- What you need to do -
Line by line, return the listing exactly, without any of the images.

┌──

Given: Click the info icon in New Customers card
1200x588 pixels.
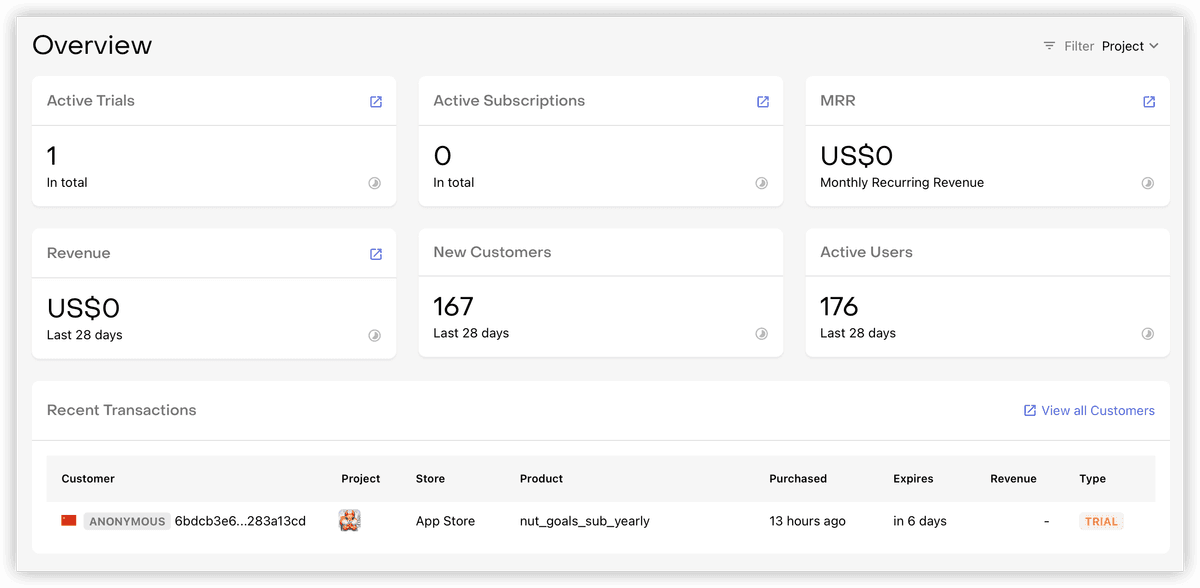Looking at the screenshot, I should (761, 333).
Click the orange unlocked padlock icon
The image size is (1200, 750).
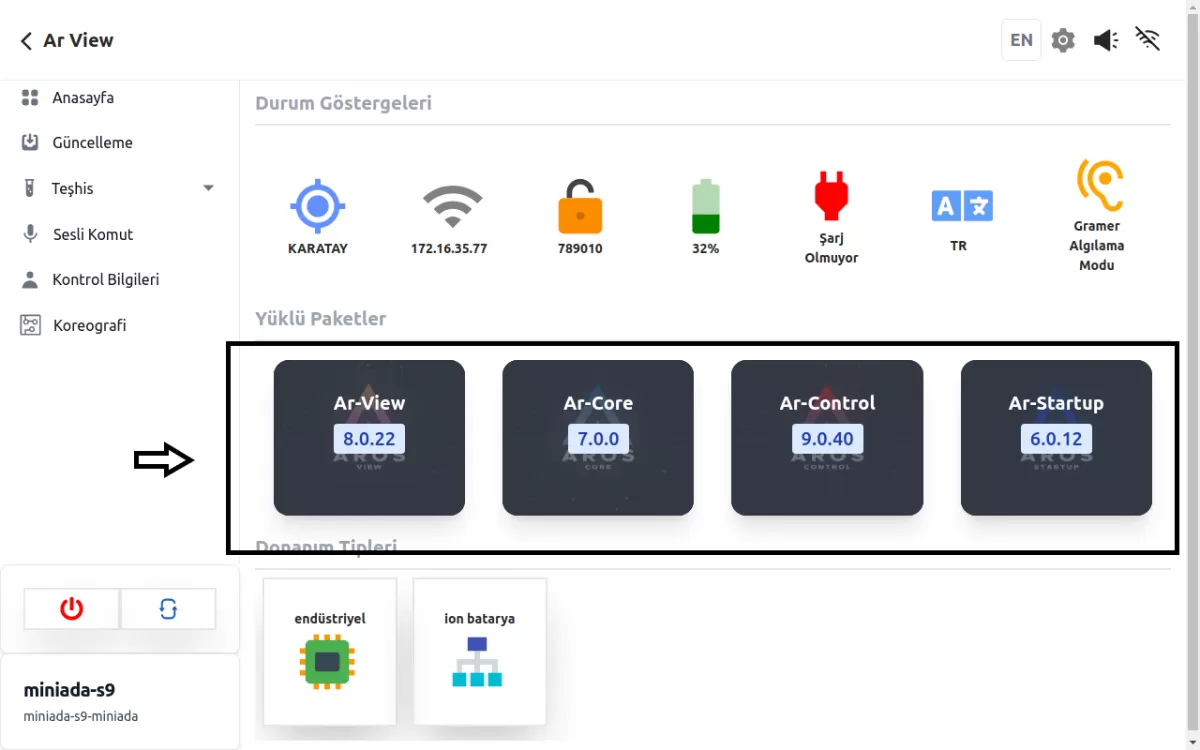click(580, 207)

└──

- Result of this task -
Given: Click the info icon in New Customers card
1200x588 pixels.
Looking at the screenshot, I should (761, 333).
Click the orange unlocked padlock icon
The image size is (1200, 750).
click(580, 207)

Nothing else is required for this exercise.